Get Inspired, Be Empowered › Forums › Sexism & Patriarchy › Female foeticide , A sin! Put this practice in dustbin! › Reply To: Female foeticide , A sin! Put this practice in dustbin!
“IF GIRLS BECOME RARE, WHO WILL PROVIDE YOU THE BEST CARE”
Female foeticide refers to getting rid of the female fetus by surgical termination. It is a crime against women as it debars them to take birth, through various medical techniques it is used to determine the sex of the child and once this is known, they terminate the child inside the womb if it’s a girl.
The patriarchal structure of society in India and people’s preferences towards a male child is the major reason behind female foeticide. People in society think and go with the assumption that if they have a male child, it will carry forward generations, so they want a son over a daughter, grandson over granddaughter. Sometimes women themselves surrender to the illegal and immoral practice of getting their female foetus aborted due to family and social pressure.

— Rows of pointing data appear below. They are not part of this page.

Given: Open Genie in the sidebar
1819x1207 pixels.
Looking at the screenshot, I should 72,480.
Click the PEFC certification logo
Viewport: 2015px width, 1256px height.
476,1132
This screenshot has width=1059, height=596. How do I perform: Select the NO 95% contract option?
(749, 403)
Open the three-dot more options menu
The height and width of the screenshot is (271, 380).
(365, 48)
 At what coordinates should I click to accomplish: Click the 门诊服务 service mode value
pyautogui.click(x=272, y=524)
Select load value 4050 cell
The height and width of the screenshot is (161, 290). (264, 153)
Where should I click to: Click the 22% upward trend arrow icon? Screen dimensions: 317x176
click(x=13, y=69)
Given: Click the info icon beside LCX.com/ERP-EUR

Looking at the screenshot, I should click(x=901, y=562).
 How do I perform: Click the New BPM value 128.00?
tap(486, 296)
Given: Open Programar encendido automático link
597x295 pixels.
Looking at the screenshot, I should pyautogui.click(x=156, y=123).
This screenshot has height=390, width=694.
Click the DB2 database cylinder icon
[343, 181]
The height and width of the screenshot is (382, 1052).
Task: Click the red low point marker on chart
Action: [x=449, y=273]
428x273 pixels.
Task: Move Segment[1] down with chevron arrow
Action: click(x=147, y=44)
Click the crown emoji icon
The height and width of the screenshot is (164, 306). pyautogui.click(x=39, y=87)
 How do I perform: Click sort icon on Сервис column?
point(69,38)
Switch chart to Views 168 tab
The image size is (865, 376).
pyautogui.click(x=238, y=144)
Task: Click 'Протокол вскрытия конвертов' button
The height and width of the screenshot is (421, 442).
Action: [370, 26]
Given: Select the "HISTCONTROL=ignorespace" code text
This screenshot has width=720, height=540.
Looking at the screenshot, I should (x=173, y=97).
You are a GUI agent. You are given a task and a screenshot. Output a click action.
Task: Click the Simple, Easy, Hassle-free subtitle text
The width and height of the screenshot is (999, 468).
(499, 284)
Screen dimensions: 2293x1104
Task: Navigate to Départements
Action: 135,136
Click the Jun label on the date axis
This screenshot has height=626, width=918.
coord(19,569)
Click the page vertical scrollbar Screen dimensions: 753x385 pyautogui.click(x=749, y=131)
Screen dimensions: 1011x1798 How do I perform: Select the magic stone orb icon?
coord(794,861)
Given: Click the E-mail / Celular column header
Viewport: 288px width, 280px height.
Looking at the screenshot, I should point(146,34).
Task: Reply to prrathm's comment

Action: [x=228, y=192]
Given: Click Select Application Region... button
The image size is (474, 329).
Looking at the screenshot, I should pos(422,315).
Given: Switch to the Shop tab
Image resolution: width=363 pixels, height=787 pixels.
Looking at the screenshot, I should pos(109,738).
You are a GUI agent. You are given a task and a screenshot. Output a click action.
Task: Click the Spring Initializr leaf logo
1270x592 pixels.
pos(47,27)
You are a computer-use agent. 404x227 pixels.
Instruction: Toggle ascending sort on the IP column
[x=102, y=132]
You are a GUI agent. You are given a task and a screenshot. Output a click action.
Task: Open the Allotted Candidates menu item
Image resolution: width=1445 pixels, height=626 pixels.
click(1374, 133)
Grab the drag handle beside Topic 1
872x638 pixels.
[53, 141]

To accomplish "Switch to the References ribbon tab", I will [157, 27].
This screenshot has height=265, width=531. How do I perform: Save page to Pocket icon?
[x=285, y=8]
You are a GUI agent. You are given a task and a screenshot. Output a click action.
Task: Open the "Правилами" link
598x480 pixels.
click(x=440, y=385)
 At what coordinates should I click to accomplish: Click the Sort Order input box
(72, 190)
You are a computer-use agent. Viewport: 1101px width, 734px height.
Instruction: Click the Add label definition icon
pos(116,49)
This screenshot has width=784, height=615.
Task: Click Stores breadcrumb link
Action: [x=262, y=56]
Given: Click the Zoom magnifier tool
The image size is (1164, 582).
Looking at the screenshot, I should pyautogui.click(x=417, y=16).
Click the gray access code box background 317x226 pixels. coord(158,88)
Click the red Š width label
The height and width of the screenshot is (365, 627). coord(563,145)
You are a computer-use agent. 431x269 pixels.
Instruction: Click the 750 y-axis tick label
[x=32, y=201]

As per the provisions of the Pre Natal-Diagnostics Techniques (PNDT) Act, it is a crime for the couples who request for abortion of the female fetus as well as for the doctors who perform it. The technique is mainly used to investigate pre-natal complications, but instead, it is misused for abortions of female fetuses in India. In some rural areas where people cannot go for sex-determination tests, female foeticide degenerates into female infanticide wherein a girl child is killed after birth by unimaginably horrible methods – she is strangulated, poisoned, dumped in garbage bins, drowned, burnt alive, or starved to death. Generally, in urban areas too, things are not different on the ground. The desire for a male child is common across households irrespective of their socio-economic conditions.
Female foeticide is nothing but the misuse of pre-natal technology which was invented to detect abnormality in the unborn child before it could actually take birth. We need to empower girls in every sense of the term – educational, social, economic, and political so that Indian families learn to practice no discrimination whether it’s a girl or boy.